Exercise => Once you reach the line that holds "Lornetka Delta Optical Titanium 10x56" in the listing below, output it and every line after it through the line that holds "[Lornetka Delta Optical Voyager", word for word.

==== Provided records ====

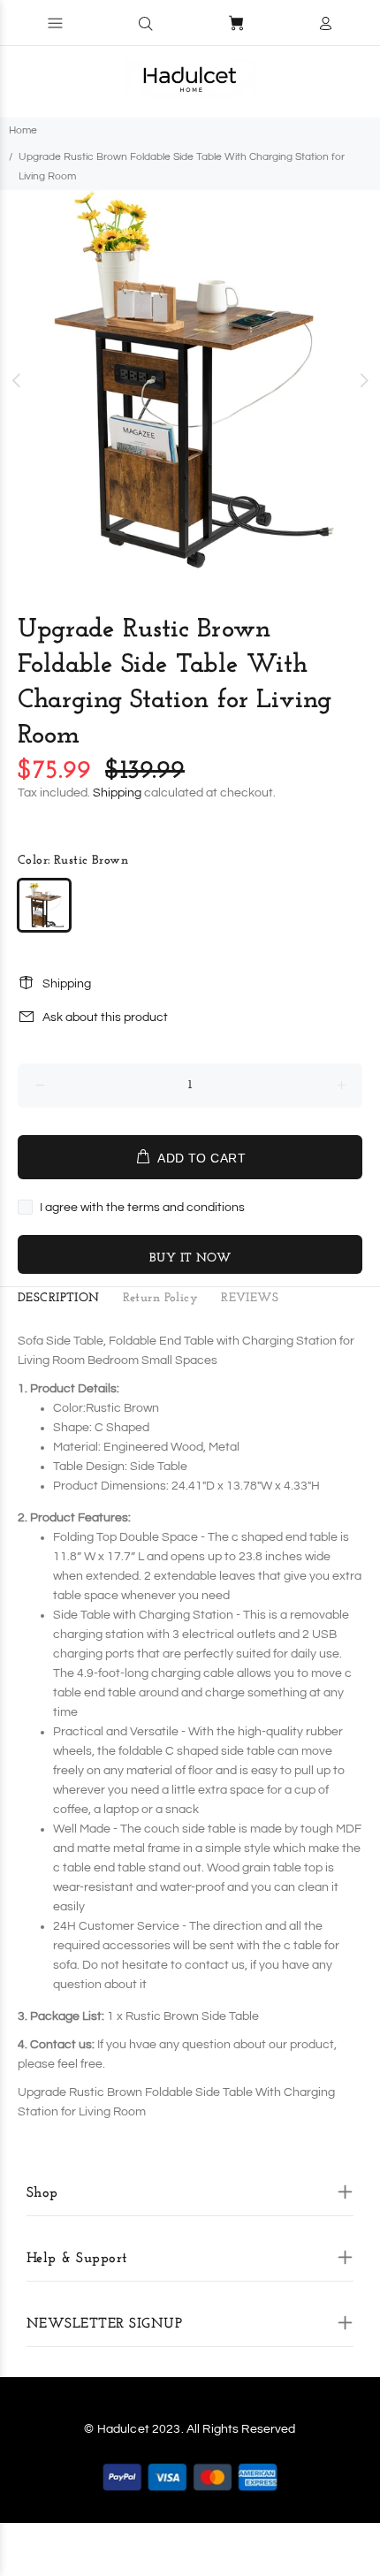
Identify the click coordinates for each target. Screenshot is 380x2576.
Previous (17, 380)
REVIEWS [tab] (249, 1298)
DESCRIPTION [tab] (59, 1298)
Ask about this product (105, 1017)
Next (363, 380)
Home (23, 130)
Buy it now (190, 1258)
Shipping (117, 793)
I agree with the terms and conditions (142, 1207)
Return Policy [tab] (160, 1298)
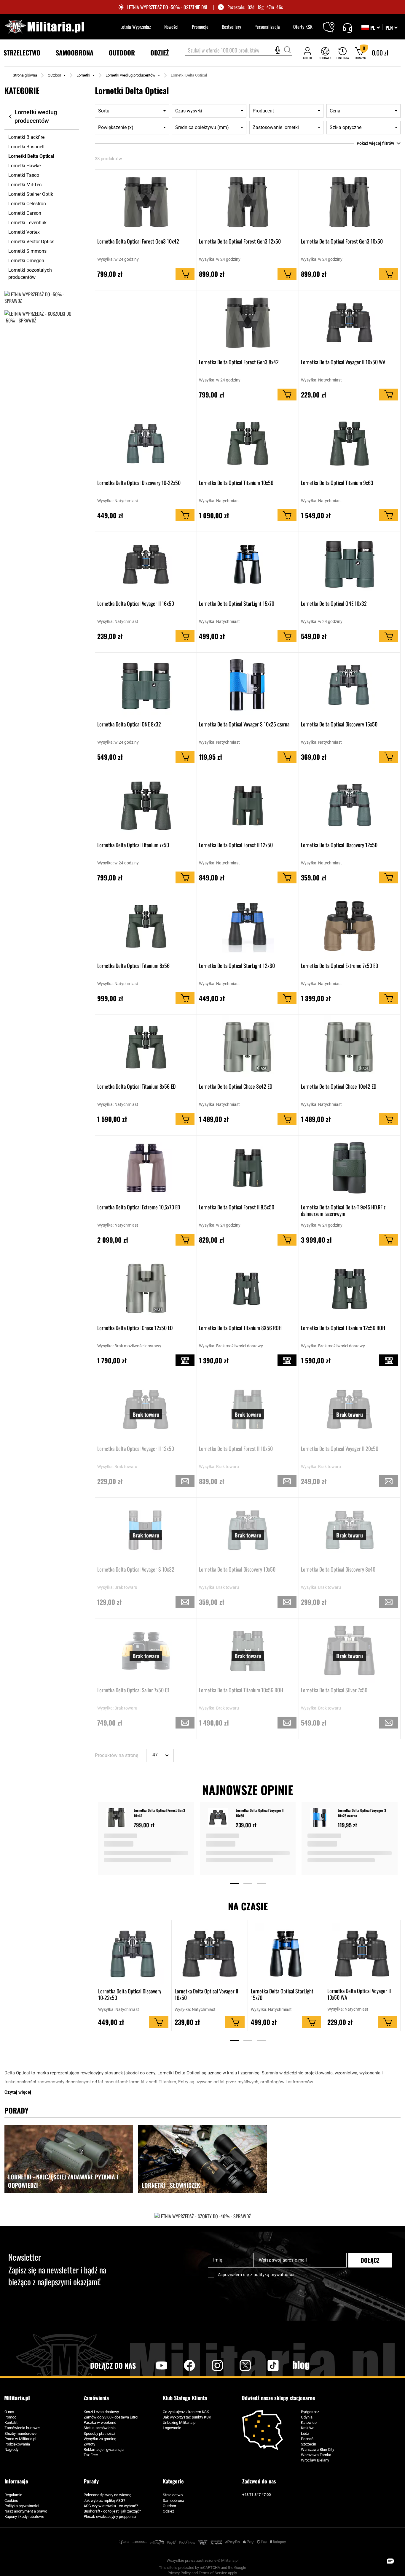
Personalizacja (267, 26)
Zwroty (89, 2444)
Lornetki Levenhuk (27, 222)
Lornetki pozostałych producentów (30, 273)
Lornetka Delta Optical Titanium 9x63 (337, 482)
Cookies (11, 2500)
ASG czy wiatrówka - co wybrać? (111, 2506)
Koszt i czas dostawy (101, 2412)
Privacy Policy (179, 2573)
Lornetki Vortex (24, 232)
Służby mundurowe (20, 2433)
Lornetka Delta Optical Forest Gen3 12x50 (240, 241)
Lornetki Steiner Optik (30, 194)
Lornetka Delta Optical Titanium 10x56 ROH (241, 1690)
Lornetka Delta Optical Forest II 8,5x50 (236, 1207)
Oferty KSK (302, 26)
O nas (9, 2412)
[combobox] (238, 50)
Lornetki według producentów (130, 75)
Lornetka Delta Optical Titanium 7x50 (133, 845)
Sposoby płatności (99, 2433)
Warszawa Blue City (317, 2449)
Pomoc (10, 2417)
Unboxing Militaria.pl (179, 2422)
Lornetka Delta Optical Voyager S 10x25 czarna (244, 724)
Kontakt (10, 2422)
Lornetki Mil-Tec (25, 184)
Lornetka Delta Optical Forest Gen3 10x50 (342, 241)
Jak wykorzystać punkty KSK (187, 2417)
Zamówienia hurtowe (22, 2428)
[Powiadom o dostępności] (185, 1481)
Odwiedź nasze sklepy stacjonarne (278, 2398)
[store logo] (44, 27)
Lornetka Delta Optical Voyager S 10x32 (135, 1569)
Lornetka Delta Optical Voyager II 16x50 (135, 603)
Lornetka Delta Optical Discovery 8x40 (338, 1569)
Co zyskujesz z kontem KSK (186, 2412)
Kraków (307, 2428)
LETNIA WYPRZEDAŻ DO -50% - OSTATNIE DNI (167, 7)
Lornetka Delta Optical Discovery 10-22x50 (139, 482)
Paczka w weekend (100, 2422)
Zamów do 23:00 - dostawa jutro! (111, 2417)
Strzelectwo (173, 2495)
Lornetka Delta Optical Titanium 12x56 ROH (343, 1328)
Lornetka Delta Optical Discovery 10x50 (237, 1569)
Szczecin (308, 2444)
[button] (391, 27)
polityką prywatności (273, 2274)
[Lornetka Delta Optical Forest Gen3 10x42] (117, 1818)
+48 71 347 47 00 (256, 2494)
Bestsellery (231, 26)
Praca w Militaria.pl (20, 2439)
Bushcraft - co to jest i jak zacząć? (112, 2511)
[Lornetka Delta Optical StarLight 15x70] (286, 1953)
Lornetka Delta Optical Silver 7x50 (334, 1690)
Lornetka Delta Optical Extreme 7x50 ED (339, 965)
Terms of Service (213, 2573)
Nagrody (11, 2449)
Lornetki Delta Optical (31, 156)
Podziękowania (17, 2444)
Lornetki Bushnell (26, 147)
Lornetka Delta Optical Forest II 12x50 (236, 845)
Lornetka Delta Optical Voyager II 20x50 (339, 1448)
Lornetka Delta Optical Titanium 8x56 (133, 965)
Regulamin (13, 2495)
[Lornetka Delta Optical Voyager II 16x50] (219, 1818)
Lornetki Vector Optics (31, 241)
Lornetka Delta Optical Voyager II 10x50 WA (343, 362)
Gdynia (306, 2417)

====
==== Provided records ====

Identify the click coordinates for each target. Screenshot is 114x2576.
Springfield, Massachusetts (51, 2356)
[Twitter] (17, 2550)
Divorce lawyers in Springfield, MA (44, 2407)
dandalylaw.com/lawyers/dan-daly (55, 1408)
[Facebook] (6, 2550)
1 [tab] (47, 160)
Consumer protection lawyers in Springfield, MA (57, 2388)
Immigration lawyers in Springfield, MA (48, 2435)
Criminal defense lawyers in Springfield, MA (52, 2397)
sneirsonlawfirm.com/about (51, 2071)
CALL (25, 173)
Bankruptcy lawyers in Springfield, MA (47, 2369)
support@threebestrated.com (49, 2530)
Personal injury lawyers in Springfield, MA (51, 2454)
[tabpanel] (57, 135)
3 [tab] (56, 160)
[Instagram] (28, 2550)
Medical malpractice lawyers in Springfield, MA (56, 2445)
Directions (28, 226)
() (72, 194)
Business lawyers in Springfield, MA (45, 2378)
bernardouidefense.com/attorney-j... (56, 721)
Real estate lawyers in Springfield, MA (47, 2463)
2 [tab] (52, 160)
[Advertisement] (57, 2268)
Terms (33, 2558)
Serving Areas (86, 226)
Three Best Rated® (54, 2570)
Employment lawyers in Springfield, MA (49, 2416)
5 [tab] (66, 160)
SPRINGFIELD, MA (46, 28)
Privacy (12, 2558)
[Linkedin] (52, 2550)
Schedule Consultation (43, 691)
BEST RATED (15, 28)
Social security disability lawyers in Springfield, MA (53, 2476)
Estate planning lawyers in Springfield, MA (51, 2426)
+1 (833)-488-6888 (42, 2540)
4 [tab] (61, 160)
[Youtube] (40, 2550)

====
==== Provided records ====

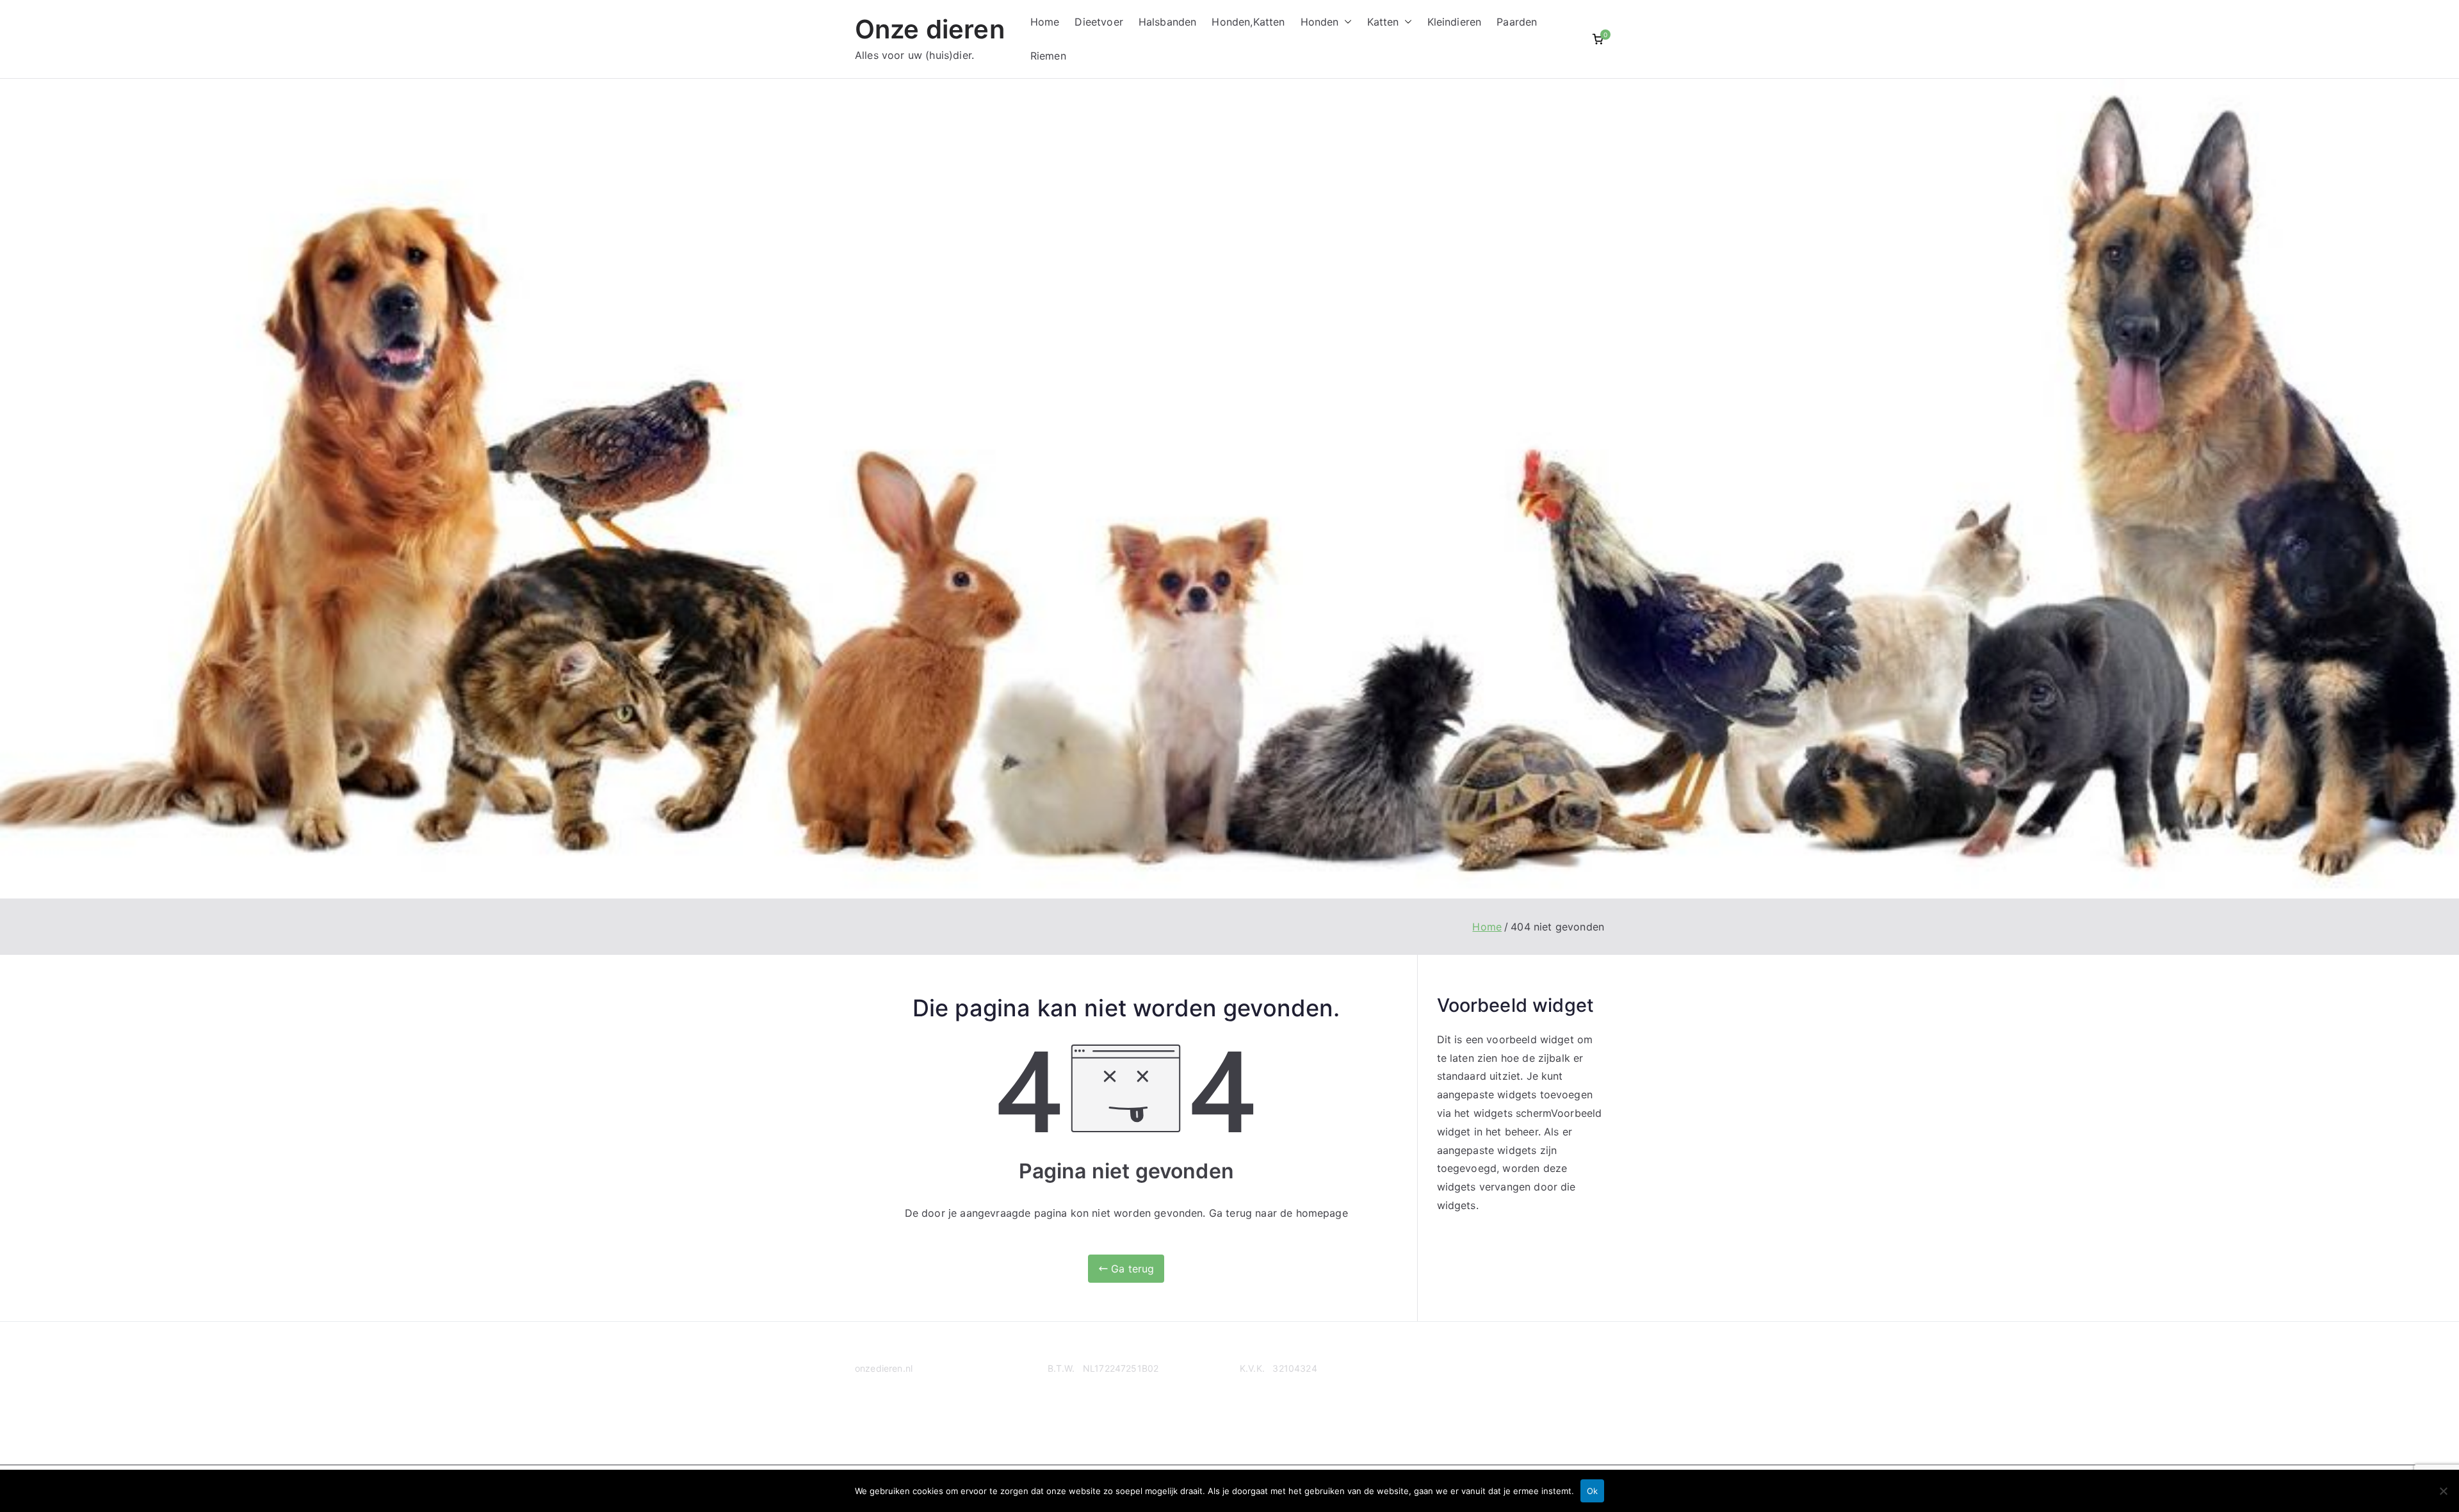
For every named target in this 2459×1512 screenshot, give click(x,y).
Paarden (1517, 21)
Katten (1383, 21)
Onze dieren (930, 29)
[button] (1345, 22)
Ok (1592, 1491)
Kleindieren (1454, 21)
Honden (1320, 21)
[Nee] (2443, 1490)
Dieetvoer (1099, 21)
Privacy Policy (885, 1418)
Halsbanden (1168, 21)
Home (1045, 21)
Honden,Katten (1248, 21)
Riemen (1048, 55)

====

Result of this task =>
Lornetka Delta Optical Titanium 10x56 ROH (241, 1690)
Lornetka Delta Optical Forest II 8,5x50 (236, 1207)
Oferty KSK (302, 26)
O nas (9, 2412)
[combobox] (238, 50)
Lornetki według producentów (130, 75)
Lornetka Delta Optical Titanium 7x50 (133, 845)
Sposoby płatności (99, 2433)
Warszawa Blue City (317, 2449)
Pomoc (10, 2417)
Unboxing Militaria.pl (179, 2422)
Lornetka Delta Optical Voyager S 10x25 czarna (244, 724)
Kontakt (10, 2422)
Lornetki Mil-Tec (25, 184)
Lornetka Delta Optical Forest Gen3 10x50 (342, 241)
Jak wykorzystać punkty KSK (187, 2417)
Zamówienia hurtowe (22, 2428)
[Powiadom o dostępności] (185, 1481)
Odwiedź nasze sklepy stacjonarne (278, 2398)
[store logo] (44, 27)
Lornetka Delta Optical Voyager S 10x32 (135, 1569)
Lornetka Delta Optical Voyager II 16x50 (135, 603)
Lornetka Delta Optical Discovery 8x40 (338, 1569)
Co zyskujesz z kontem KSK (186, 2412)
Kraków (307, 2428)
LETNIA WYPRZEDAŻ DO -50% - OSTATNIE DNI (167, 7)
Lornetka Delta Optical Discovery 10-22x50 (139, 482)
Paczka w weekend (100, 2422)
Zamów do 23:00 - dostawa jutro! (111, 2417)
Strzelectwo (173, 2495)
Lornetka Delta Optical Titanium 12x56 ROH (343, 1328)
Lornetka Delta Optical Discovery 10x50 (237, 1569)
Szczecin (308, 2444)
[button] (391, 27)
polityką prywatności (273, 2274)
[Lornetka Delta Optical Forest Gen3 10x42] (117, 1818)
+48 71 347 47 00 (256, 2494)
Bestsellery (231, 26)
Praca w Militaria.pl (20, 2439)
Bushcraft - co to jest i jak zacząć? (112, 2511)
[Lornetka Delta Optical StarLight 15x70] (286, 1953)
Lornetka Delta Optical Silver 7x50 (334, 1690)
Lornetka Delta Optical Extreme 7x50 ED (339, 965)
Terms of Service (213, 2573)
Nagrody (11, 2449)
Lornetki Delta Optical (31, 156)
Podziękowania (17, 2444)
Lornetki Bushnell (26, 147)
Lornetka Delta Optical Forest II 12x50 (236, 845)
Lornetka Delta Optical Voyager II 20x50 (339, 1448)
Lornetka Delta Optical Titanium 8x56 (133, 965)
Regulamin (13, 2495)
[Lornetka Delta Optical Voyager II 16x50] (219, 1818)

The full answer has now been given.